Word and item position data
§ §

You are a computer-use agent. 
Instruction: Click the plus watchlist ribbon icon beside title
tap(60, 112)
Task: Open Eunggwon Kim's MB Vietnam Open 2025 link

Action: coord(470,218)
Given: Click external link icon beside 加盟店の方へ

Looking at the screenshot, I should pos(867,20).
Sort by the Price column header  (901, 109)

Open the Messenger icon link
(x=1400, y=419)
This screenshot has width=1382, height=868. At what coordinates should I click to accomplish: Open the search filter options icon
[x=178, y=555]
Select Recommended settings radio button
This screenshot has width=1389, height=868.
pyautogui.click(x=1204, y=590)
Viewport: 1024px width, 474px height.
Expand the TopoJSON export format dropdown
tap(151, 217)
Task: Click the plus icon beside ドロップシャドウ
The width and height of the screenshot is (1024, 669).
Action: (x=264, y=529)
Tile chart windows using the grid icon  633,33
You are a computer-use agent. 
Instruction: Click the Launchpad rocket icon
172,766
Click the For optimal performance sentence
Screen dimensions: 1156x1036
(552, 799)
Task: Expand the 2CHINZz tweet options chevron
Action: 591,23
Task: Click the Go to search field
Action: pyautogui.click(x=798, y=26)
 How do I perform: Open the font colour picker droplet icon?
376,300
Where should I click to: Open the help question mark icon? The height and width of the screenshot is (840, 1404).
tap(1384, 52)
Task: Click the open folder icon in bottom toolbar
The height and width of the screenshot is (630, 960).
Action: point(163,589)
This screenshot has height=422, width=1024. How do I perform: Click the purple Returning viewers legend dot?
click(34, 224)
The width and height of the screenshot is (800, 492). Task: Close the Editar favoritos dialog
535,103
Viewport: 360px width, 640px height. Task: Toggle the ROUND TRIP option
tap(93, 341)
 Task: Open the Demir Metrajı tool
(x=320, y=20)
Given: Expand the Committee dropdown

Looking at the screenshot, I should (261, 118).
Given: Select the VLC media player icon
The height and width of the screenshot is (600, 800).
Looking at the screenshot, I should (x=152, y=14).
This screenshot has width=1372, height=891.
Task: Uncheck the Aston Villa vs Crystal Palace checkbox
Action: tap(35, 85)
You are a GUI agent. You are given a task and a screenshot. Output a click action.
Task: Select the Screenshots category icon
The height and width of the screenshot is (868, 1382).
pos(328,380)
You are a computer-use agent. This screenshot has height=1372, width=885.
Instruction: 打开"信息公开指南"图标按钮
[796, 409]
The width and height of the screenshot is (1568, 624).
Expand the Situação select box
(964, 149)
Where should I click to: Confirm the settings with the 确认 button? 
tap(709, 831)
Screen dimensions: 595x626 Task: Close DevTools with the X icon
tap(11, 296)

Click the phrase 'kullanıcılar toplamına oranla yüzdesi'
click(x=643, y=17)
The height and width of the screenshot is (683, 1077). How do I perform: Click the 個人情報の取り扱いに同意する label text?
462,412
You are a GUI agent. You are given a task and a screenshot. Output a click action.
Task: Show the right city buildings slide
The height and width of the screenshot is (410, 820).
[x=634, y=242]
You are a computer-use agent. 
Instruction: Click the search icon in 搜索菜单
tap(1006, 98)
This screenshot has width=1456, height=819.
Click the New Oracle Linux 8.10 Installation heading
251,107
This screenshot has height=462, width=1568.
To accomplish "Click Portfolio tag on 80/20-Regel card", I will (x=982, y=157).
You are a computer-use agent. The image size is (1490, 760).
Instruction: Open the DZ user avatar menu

§ §

SET TASK – Reproduce all of the rows above, changing each "computer-use agent" to "screen automation agent" and leaving everything else untouched.

ANSWER TO THE PROBLEM –
You are a screen automation agent. 
Instruction: Click the plus watchlist ribbon icon beside title
tap(60, 112)
Task: Open Eunggwon Kim's MB Vietnam Open 2025 link

Action: coord(470,218)
Given: Click external link icon beside 加盟店の方へ

Looking at the screenshot, I should pos(867,20).
Sort by the Price column header  (901, 109)

Open the Messenger icon link
(x=1400, y=419)
This screenshot has width=1382, height=868. At what coordinates should I click to accomplish: Open the search filter options icon
[x=178, y=555]
Select Recommended settings radio button
This screenshot has width=1389, height=868.
pyautogui.click(x=1204, y=590)
Viewport: 1024px width, 474px height.
Expand the TopoJSON export format dropdown
tap(151, 217)
Task: Click the plus icon beside ドロップシャドウ
The width and height of the screenshot is (1024, 669).
Action: (x=264, y=529)
Tile chart windows using the grid icon  633,33
You are a screen automation agent. 
Instruction: Click the Launchpad rocket icon
172,766
Click the For optimal performance sentence
Screen dimensions: 1156x1036
(552, 799)
Task: Expand the 2CHINZz tweet options chevron
Action: 591,23
Task: Click the Go to search field
Action: pyautogui.click(x=798, y=26)
 How do I perform: Open the font colour picker droplet icon?
376,300
Where should I click to: Open the help question mark icon? The height and width of the screenshot is (840, 1404).
tap(1384, 52)
Task: Click the open folder icon in bottom toolbar
The height and width of the screenshot is (630, 960).
Action: point(163,589)
This screenshot has height=422, width=1024. How do I perform: Click the purple Returning viewers legend dot?
click(34, 224)
The width and height of the screenshot is (800, 492). Task: Close the Editar favoritos dialog
535,103
Viewport: 360px width, 640px height. Task: Toggle the ROUND TRIP option
tap(93, 341)
 Task: Open the Demir Metrajı tool
(x=320, y=20)
Given: Expand the Committee dropdown

Looking at the screenshot, I should (261, 118).
Given: Select the VLC media player icon
The height and width of the screenshot is (600, 800).
Looking at the screenshot, I should (x=152, y=14).
This screenshot has width=1372, height=891.
Task: Uncheck the Aston Villa vs Crystal Palace checkbox
Action: tap(35, 85)
You are a GUI agent. You are given a task and a screenshot. Output a click action.
Task: Select the Screenshots category icon
The height and width of the screenshot is (868, 1382).
pos(328,380)
You are a screen automation agent. This screenshot has height=1372, width=885.
Instruction: 打开"信息公开指南"图标按钮
[796, 409]
The width and height of the screenshot is (1568, 624).
Expand the Situação select box
(964, 149)
Where should I click to: Confirm the settings with the 确认 button? 
tap(709, 831)
Screen dimensions: 595x626 Task: Close DevTools with the X icon
tap(11, 296)

Click the phrase 'kullanıcılar toplamına oranla yüzdesi'
click(x=643, y=17)
The height and width of the screenshot is (683, 1077). How do I perform: Click the 個人情報の取り扱いに同意する label text?
462,412
You are a GUI agent. You are given a task and a screenshot. Output a click action.
Task: Show the right city buildings slide
The height and width of the screenshot is (410, 820).
[x=634, y=242]
You are a screen automation agent. 
Instruction: Click the search icon in 搜索菜单
tap(1006, 98)
This screenshot has width=1456, height=819.
Click the New Oracle Linux 8.10 Installation heading
251,107
This screenshot has height=462, width=1568.
To accomplish "Click Portfolio tag on 80/20-Regel card", I will (x=982, y=157).
You are a screen automation agent. The image size is (1490, 760).
Instruction: Open the DZ user avatar menu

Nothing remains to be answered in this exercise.